** Reading passage follows **

On 17 March, the government has published its response to the report of the Commission on Race and Ethnic Disparities made a number of recommendations to address ethnic and racial disparities across society. The response confirms that mandatory ethnicity pay gap reporting will not be introduced. However, organisations who choose to publish their figures will be required to publish a “diagnosis and action plan“, setting out reasons why disparities exist and what will be done to address them. Guidance on voluntary ethnicity pay gap reporting, to be published in summer 2022, will be designed to help employers address some of the challenges around ethnicity pay gap reporting. It will include case studies drawn from organisations which have already chosen to report on their ethnicity pay, setting a benchmark for what a good action plan might cover.

** End of Reading passage **
** Information supplied follows **

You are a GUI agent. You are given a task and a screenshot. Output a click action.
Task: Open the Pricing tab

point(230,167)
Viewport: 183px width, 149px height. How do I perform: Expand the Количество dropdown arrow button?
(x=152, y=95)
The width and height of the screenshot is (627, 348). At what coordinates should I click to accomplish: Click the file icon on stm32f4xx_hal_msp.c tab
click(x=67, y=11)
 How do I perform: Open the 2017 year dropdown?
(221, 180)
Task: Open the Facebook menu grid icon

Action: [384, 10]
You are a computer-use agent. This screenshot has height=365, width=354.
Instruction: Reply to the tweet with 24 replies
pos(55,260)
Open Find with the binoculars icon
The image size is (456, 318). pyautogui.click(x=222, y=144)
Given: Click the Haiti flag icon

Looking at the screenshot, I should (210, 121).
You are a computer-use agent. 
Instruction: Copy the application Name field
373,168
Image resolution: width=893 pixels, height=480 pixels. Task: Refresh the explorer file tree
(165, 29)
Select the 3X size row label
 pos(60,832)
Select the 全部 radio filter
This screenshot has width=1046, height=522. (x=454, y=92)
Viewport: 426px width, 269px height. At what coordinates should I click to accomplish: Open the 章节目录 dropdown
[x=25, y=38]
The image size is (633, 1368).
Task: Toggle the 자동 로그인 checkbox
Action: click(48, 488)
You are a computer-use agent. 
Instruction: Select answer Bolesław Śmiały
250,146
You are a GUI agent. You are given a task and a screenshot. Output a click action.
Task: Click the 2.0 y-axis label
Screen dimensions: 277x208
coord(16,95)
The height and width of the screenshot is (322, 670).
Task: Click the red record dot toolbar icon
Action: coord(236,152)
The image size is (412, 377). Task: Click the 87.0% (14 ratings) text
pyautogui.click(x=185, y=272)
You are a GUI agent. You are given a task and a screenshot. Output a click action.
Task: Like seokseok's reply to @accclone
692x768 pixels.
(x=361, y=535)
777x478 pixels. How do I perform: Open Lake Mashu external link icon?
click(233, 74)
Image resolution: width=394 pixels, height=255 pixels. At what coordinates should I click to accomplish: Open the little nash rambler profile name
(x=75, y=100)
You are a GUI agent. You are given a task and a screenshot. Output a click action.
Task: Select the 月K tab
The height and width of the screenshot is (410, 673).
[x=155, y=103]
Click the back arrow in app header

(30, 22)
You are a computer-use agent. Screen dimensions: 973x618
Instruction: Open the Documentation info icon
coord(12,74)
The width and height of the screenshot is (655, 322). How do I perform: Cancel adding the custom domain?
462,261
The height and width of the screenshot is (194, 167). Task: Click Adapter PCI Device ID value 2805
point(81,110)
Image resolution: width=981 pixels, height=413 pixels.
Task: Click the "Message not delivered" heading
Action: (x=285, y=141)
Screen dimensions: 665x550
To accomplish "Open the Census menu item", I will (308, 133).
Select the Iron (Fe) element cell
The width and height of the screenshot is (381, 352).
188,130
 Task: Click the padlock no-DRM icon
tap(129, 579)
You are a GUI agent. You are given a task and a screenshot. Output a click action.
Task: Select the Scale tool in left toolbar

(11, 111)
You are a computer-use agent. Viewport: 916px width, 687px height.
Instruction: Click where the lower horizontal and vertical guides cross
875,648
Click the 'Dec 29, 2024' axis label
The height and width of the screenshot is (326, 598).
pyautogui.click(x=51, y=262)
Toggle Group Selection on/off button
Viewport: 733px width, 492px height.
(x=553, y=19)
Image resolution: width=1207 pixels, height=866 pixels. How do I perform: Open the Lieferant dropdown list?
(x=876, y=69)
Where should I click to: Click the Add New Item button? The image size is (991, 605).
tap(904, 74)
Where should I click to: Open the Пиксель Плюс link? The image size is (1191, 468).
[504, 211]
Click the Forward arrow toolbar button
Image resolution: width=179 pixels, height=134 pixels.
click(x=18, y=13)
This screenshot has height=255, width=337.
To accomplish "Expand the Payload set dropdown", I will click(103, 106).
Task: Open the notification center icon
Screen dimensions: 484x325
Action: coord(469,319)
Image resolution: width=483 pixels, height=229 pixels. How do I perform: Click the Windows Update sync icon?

** End of Information supplied **

=== Problem requirements ===
Can you copy the passage on ethnicity pay gap reporting word for word, starting at "On 17 March, the" and ending at "plan might cover."?

=== Solution for this task ===
On 17 March, the government has published its response to the report of the Commission on Race and Ethnic Disparities made a number of recommendations to address ethnic and racial disparities across society. The response confirms that mandatory ethnicity pay gap reporting will not be introduced. However, organisations who choose to publish their figures will be required to publish a “diagnosis and action plan“, setting out reasons why disparities exist and what will be done to address them. Guidance on voluntary ethnicity pay gap reporting, to be published in summer 2022, will be designed to help employers address some of the challenges around ethnicity pay gap reporting. It will include case studies drawn from organisations which have already chosen to report on their ethnicity pay, setting a benchmark for what a good action plan might cover.